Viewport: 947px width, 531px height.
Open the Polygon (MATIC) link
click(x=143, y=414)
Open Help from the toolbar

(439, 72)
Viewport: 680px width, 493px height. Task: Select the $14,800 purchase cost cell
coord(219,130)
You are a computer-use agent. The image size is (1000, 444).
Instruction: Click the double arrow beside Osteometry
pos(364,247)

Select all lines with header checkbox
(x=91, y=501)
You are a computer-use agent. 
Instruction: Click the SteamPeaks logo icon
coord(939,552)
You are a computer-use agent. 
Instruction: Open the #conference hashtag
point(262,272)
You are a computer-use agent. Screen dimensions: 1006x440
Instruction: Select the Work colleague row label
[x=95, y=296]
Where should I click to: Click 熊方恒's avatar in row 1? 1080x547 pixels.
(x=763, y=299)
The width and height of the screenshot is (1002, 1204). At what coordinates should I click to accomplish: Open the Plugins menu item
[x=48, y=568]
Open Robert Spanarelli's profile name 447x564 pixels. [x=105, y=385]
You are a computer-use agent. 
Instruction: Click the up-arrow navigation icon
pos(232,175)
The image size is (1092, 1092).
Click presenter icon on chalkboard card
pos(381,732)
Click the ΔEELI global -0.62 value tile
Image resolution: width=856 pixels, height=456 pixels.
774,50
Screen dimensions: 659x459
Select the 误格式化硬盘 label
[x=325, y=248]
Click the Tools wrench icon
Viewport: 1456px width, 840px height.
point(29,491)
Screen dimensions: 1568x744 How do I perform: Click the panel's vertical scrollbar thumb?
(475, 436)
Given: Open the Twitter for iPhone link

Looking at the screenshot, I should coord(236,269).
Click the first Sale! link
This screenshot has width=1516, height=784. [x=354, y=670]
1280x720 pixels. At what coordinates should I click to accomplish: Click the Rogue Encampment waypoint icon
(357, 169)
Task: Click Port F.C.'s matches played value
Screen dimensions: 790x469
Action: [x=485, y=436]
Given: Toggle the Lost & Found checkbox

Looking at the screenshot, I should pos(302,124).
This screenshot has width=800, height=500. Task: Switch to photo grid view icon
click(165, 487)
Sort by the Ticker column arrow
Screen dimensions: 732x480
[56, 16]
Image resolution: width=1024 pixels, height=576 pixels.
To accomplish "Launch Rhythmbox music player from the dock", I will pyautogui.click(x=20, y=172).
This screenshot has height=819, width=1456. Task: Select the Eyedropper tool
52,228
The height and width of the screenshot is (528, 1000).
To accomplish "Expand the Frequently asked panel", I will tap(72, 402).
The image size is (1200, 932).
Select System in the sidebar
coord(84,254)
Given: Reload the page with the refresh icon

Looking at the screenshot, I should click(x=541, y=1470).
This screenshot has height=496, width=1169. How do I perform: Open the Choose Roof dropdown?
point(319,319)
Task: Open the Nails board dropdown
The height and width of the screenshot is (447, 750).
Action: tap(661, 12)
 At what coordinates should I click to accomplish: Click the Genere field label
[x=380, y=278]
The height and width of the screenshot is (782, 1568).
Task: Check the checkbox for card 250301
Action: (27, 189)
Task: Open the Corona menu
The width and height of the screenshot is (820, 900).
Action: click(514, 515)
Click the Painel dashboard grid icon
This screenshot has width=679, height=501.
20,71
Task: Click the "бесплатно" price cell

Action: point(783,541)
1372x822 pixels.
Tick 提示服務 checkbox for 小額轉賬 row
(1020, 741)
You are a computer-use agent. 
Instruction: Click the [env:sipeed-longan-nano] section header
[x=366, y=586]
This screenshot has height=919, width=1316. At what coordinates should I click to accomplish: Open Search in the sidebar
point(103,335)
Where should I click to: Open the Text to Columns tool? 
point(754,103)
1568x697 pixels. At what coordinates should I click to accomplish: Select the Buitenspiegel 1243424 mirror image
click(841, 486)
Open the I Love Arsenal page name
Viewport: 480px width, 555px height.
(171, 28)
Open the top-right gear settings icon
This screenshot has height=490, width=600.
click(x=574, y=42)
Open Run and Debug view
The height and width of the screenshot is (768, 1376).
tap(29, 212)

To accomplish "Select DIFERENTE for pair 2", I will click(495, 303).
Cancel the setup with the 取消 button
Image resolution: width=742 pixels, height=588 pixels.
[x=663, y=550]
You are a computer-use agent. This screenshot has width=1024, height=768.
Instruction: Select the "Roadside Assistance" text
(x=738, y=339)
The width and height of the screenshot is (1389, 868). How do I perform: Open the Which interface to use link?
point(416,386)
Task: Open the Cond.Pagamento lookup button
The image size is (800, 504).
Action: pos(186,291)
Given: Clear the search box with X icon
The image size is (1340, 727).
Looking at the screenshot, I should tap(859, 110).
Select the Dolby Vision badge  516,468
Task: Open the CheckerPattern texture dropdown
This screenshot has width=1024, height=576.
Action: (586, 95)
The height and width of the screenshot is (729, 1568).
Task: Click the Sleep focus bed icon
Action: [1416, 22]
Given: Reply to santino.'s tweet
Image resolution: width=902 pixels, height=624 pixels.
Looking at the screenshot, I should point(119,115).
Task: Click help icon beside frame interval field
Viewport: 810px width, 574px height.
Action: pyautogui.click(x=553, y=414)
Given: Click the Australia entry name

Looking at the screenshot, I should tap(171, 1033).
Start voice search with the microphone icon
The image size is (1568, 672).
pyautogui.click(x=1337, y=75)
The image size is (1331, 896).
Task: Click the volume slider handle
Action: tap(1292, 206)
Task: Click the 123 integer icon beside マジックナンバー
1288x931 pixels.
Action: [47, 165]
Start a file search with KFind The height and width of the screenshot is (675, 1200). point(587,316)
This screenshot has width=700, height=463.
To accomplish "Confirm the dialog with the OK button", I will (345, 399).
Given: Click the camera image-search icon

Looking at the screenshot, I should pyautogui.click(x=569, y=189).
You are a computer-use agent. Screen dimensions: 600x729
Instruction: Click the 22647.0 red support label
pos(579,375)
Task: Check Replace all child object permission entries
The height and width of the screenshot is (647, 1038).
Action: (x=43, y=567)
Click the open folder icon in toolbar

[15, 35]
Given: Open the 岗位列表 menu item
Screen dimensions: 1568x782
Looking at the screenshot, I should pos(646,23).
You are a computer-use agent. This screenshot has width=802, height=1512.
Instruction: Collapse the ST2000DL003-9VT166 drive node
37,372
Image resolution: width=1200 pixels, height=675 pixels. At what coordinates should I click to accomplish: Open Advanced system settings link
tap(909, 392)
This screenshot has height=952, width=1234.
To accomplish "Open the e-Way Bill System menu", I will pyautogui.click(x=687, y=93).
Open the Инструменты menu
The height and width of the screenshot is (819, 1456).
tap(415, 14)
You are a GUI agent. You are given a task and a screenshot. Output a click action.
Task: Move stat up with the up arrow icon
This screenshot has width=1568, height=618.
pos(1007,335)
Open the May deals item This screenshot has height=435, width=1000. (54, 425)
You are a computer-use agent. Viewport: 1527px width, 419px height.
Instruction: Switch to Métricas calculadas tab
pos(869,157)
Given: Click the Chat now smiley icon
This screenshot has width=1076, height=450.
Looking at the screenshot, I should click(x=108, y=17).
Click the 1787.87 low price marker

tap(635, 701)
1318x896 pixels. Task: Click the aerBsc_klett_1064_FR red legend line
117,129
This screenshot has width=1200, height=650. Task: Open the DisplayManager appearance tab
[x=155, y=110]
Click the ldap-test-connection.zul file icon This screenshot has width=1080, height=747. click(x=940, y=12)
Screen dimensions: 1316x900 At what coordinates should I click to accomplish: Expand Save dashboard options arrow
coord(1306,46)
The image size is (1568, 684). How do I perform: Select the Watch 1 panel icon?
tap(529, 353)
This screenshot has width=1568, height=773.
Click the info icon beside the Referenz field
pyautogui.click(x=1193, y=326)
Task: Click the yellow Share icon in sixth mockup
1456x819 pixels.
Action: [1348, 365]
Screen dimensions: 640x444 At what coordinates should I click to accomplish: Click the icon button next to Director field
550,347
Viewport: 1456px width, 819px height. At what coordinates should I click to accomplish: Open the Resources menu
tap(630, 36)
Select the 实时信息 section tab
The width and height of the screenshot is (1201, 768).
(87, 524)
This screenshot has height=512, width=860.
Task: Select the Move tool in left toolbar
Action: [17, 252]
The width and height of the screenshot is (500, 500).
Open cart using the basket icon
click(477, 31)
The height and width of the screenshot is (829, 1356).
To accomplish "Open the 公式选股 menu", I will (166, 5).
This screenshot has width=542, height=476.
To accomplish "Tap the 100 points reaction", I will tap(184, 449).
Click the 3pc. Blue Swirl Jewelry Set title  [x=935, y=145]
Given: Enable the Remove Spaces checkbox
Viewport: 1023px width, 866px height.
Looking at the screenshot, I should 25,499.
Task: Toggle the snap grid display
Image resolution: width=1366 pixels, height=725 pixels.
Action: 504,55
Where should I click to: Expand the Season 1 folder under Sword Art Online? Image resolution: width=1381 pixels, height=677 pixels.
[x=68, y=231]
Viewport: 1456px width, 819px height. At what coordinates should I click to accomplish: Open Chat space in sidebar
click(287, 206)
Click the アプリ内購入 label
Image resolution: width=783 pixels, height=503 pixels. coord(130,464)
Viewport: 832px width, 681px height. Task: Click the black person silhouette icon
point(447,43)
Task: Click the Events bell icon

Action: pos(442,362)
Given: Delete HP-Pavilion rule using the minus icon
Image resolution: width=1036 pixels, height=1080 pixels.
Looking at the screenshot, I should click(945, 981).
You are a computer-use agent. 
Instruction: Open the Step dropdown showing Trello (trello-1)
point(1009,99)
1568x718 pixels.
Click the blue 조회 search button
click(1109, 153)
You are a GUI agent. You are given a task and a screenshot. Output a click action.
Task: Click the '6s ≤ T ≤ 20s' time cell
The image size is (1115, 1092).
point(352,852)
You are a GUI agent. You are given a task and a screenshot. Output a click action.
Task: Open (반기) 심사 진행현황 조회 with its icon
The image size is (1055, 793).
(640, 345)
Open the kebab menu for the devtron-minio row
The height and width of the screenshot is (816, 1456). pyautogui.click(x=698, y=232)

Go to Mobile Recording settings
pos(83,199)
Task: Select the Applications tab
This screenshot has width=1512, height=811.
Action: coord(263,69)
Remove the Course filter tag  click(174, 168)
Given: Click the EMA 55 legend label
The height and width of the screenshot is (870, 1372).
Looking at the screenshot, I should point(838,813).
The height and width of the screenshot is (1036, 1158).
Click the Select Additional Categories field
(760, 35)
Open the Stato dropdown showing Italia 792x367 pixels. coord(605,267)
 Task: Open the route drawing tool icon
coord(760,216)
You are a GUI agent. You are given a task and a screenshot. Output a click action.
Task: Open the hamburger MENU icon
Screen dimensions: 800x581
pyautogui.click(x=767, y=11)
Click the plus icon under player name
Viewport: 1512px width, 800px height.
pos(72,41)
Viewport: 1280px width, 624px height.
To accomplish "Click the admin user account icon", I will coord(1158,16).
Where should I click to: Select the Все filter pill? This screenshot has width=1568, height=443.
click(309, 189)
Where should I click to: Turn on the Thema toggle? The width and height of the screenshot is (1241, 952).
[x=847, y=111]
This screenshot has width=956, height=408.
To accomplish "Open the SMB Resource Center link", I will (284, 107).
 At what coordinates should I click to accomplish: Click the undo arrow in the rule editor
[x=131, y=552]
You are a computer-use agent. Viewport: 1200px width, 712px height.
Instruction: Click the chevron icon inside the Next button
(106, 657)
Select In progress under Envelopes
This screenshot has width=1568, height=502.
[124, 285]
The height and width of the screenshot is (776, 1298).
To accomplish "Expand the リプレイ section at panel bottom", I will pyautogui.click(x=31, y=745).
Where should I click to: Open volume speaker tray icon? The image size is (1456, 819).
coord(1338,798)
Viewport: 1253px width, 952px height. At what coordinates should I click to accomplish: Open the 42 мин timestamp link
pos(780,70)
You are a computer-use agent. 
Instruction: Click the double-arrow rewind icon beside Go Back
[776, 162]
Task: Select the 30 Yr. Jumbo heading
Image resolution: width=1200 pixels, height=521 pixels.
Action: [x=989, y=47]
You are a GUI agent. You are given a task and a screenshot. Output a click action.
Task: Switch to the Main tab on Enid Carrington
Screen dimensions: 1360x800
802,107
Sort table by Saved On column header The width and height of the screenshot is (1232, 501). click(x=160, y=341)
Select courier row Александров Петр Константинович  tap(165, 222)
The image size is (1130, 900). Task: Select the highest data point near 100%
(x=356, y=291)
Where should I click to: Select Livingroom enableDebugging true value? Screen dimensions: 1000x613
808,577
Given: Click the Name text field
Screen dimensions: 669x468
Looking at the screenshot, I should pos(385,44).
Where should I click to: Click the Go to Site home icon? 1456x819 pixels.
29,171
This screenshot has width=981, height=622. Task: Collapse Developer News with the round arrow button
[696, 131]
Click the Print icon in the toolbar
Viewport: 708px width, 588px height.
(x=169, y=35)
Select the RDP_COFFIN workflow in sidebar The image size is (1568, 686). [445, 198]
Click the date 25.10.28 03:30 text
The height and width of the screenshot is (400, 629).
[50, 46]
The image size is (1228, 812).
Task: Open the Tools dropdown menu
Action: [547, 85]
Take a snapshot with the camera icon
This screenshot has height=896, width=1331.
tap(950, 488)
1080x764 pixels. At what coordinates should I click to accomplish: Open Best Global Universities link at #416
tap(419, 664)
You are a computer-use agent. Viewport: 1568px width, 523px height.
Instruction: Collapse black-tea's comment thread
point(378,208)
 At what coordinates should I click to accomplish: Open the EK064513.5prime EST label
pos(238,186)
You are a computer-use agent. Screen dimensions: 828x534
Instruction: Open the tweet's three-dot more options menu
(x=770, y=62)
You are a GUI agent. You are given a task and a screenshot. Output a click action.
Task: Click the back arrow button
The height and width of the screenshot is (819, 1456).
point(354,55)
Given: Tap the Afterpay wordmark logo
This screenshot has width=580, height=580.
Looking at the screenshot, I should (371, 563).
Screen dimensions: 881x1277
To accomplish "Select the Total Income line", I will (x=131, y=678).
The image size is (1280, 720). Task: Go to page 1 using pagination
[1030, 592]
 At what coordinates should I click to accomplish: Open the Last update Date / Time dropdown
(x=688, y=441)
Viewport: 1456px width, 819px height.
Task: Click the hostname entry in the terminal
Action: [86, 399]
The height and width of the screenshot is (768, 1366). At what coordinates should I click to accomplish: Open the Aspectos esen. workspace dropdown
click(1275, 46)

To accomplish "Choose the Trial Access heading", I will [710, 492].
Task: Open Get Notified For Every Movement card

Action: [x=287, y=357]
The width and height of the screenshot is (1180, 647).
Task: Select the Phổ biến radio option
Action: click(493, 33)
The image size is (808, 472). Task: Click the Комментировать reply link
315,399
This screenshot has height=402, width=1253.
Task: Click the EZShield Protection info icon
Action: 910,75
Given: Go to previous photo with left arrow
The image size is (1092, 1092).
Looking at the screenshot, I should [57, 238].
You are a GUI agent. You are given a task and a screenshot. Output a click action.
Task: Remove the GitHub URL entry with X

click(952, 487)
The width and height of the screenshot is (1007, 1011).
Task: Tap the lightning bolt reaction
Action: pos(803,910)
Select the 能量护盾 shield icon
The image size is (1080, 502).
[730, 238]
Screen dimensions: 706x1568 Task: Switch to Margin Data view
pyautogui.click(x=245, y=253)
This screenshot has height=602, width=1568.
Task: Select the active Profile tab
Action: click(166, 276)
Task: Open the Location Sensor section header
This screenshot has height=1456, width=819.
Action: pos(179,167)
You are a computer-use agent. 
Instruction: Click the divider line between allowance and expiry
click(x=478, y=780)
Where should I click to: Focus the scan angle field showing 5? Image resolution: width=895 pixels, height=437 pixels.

+ + + + + + +

What is being asked. Reproduce the data verbatim, from the line containing "You are a computer-use agent. Viewport: 1568px" through the line containing "(x=770, y=62)", including both of those lines.

Answer to this task.
You are a computer-use agent. Viewport: 1568px width, 523px height.
Instruction: Collapse black-tea's comment thread
point(378,208)
 At what coordinates should I click to accomplish: Open the EK064513.5prime EST label
pos(238,186)
You are a computer-use agent. Screen dimensions: 828x534
Instruction: Open the tweet's three-dot more options menu
(x=770, y=62)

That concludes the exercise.